In principle, the presence of RNA in bacterial cells may serve as an indicator for viable cells (32), and mRNA species are supposed to have an average half-life of only minutes in metabolizing cells (2). However, in several studies it has been shown that mRNA species may persist in a detectable form for many hours after cell death (6, 46, 47). The persistence of mRNA species may vary depending on the method of cell death (46, 47) and the physiological state of the cell population before killing. In another study, only viable cells of E. coli were detected using NASBA (38). Other studies have also demonstrated that the selection of the genetic target is important for providing good correlations with cell viability (40, 55).

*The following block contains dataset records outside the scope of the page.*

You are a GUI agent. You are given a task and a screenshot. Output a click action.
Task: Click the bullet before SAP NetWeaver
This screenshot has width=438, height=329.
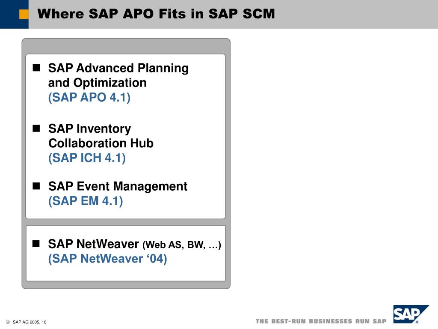pyautogui.click(x=36, y=244)
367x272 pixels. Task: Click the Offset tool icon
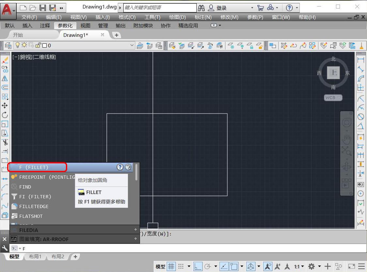(x=5, y=87)
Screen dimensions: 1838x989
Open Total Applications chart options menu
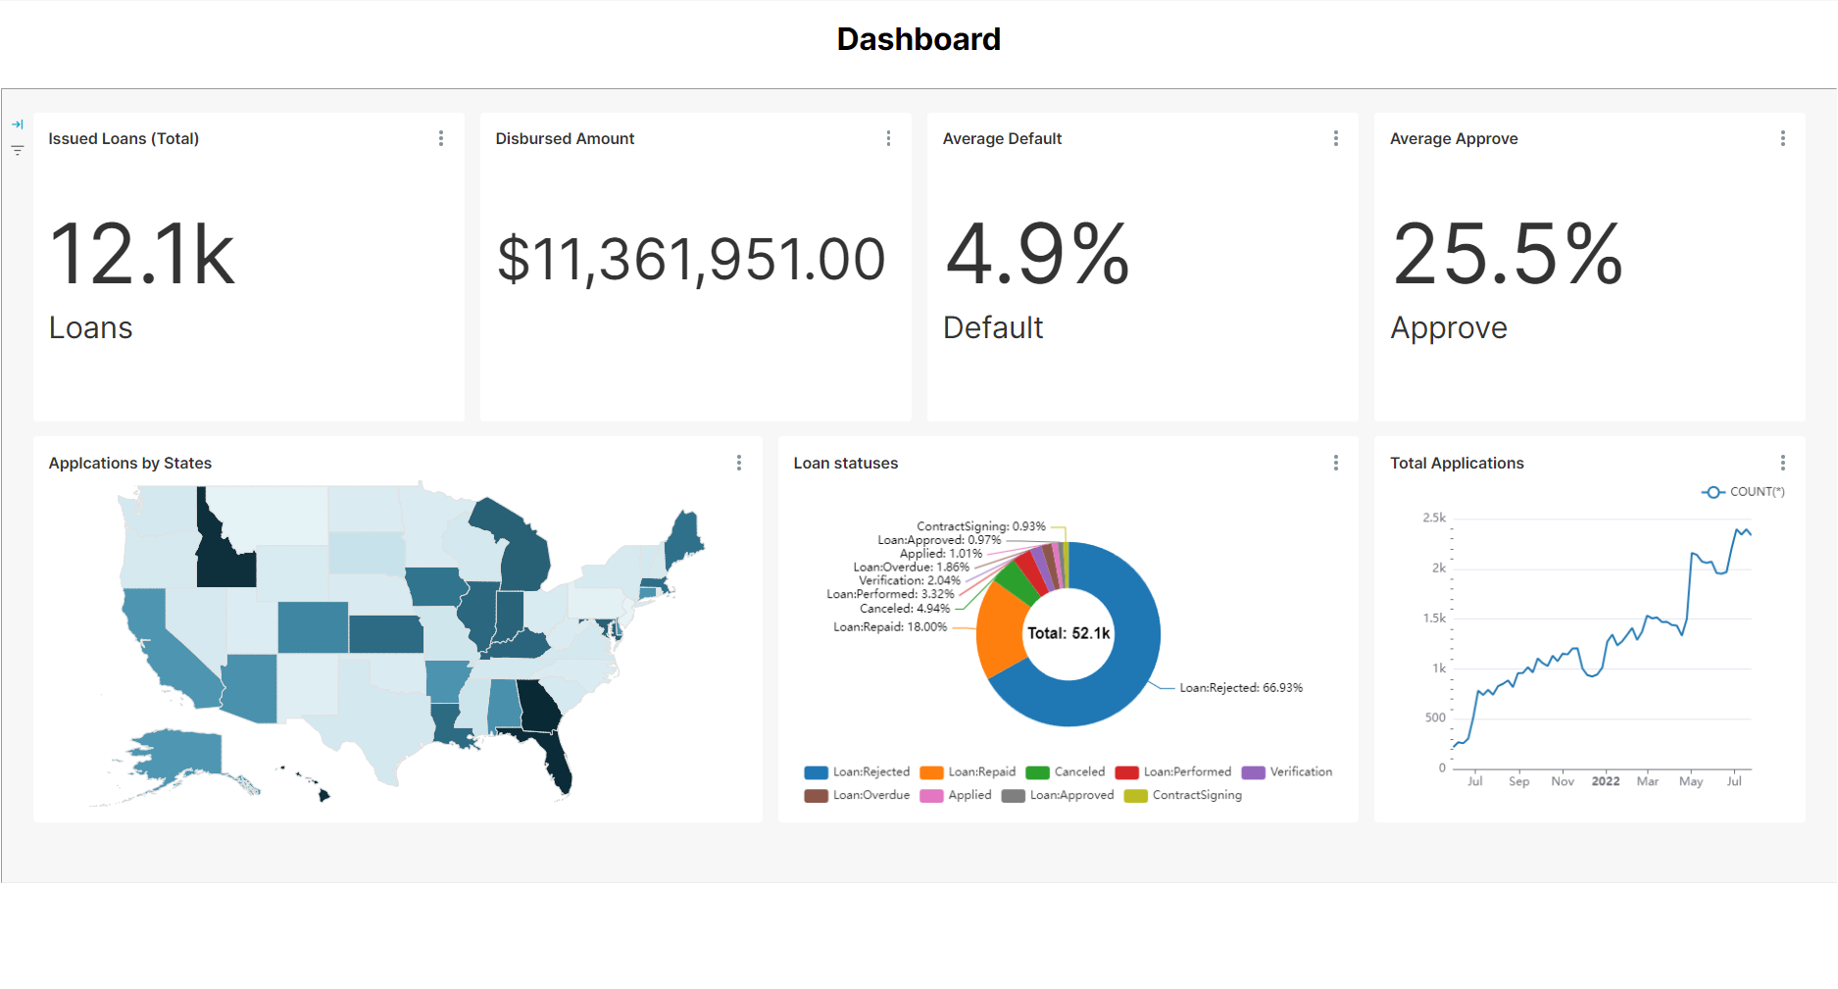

This was also the case in this study. A correlation between cell viability and NASBA was demonstrated for the ctxA, hlyA, and toxR targets, whereas such correlation was not demonstrated for the groEL and tcpA targets. Our results therefore indicate that care must be taken in using NASBA for viability studies. This finding also highlights the need for increased knowledge of the persistence and decay characteristics of the potential mRNA targets. False-positive results due to the amplification of RNA from dead cells can be eliminated by preenrichment in a selective medium, and the analysis time might be shortened from days (culture methods) to hours (52). This strategy also solves the problems with NASBA inhibitors contained in environmental samples.

In conclusion, the described multitarget NASBA assay for the detection of V. cholerae is a novel, sensitive, specific, and rapid method in which nucleic acid extraction and NASBA can be completed in less than 3 h. The NASBA assay is run at a single temperature, and a thermocycler is not required. The advantages, including the use of a crude RNA extract, have a potential for being further improved for field applications. Environmental water samples spiked with V. cholerae cells were used to demonstrate that the combination of a rapid method for the extraction of nucleic acids (DNA and RNA) and NASBA could be a promising strategy for the rapid and sensitive detection of V. cholerae. The monitoring of particular strains expressing virulence factors known to cause human disease is of great value for hazard evaluation of water. Preliminary studies also show that the NASBA method has potential as a detection tool for VBNC cells isolated from water samples.

The groEL and toxR targets are general markers and detected all V. cholerae strains. The sensitivity of the groEL assay was 10-fold higher than that of the toxR assay. In order to detect toxigenic strains, we suggest that the tcpA and ctxA markers be used. However, the sensitivity of the tcpA assay was 10-fold higher than that of the ctxA assay. A combination of the groEL, toxR, tcpA, and ctxA markers provides maximum specificity for the detection of all V. cholerae strains.